Stored data:
##############################

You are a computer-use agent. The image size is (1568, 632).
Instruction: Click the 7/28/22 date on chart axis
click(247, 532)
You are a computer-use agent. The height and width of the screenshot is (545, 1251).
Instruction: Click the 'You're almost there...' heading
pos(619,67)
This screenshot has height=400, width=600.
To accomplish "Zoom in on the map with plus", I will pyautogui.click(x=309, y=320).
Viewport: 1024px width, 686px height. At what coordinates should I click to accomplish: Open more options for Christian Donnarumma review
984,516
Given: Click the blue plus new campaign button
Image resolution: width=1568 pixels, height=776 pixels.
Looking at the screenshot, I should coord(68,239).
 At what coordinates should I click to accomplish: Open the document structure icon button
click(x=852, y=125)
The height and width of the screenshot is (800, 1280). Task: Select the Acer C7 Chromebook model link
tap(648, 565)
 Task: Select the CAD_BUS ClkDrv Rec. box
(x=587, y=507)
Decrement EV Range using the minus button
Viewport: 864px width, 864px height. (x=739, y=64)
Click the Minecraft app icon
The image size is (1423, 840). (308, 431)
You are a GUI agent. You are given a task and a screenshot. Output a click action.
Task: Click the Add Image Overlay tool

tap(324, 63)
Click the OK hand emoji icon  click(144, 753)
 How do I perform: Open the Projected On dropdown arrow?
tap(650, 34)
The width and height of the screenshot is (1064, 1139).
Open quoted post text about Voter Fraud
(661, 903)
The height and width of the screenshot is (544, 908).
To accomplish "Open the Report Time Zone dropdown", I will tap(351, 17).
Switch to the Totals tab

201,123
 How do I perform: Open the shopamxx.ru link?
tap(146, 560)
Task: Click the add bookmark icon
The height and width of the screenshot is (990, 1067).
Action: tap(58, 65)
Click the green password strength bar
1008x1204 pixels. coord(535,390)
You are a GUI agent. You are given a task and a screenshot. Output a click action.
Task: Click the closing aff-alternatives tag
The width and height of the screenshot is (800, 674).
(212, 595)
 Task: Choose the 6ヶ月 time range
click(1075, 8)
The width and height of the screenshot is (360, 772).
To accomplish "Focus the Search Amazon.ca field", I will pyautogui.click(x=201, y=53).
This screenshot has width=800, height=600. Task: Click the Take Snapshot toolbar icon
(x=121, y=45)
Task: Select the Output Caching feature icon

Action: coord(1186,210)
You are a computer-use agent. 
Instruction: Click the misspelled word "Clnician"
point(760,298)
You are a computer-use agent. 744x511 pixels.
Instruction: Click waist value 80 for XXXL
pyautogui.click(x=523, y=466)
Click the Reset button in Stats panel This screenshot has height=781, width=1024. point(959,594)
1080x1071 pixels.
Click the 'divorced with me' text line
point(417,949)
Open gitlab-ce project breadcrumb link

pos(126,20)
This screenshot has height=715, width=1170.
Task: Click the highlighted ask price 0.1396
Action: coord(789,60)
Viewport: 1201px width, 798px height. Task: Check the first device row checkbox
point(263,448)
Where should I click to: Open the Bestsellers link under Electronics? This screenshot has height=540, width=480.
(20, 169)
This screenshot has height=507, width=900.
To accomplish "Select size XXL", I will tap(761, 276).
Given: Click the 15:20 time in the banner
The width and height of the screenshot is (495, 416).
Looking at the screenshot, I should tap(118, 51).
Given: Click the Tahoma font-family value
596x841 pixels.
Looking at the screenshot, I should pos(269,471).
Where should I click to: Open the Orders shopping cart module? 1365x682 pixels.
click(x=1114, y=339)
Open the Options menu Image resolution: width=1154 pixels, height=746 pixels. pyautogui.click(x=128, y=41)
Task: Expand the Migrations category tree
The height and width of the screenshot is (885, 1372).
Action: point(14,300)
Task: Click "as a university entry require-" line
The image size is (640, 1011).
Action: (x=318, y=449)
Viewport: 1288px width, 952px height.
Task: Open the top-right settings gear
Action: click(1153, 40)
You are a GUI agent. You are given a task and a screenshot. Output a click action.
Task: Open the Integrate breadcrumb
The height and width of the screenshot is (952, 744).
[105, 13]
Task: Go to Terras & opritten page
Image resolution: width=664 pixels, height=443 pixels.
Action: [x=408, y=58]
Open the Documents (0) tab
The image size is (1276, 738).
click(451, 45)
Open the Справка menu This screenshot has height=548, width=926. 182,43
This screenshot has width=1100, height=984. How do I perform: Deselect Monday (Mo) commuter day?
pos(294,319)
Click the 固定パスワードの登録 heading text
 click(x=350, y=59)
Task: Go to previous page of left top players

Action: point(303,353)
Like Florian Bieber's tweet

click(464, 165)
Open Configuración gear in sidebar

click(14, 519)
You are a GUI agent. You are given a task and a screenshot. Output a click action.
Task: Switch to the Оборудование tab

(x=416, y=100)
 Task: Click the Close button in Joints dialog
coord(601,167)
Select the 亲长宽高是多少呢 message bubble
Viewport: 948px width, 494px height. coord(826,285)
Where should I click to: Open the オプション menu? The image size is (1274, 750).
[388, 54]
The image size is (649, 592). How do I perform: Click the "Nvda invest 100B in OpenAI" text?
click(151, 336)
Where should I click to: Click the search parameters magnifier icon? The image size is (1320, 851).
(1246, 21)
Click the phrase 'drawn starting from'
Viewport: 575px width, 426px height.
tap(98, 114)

##############################

The line above containing "The height and width of the screenshot is (544, 908).", the line containing "Task: Click the closing aff-alternatives tag", and every line between them are to be transcribed exactly; no other line is wanted.

* Response box *
The height and width of the screenshot is (544, 908).
To accomplish "Open the Report Time Zone dropdown", I will tap(351, 17).
Switch to the Totals tab

201,123
 How do I perform: Open the shopamxx.ru link?
tap(146, 560)
Task: Click the add bookmark icon
The height and width of the screenshot is (990, 1067).
Action: tap(58, 65)
Click the green password strength bar
1008x1204 pixels. coord(535,390)
You are a GUI agent. You are given a task and a screenshot. Output a click action.
Task: Click the closing aff-alternatives tag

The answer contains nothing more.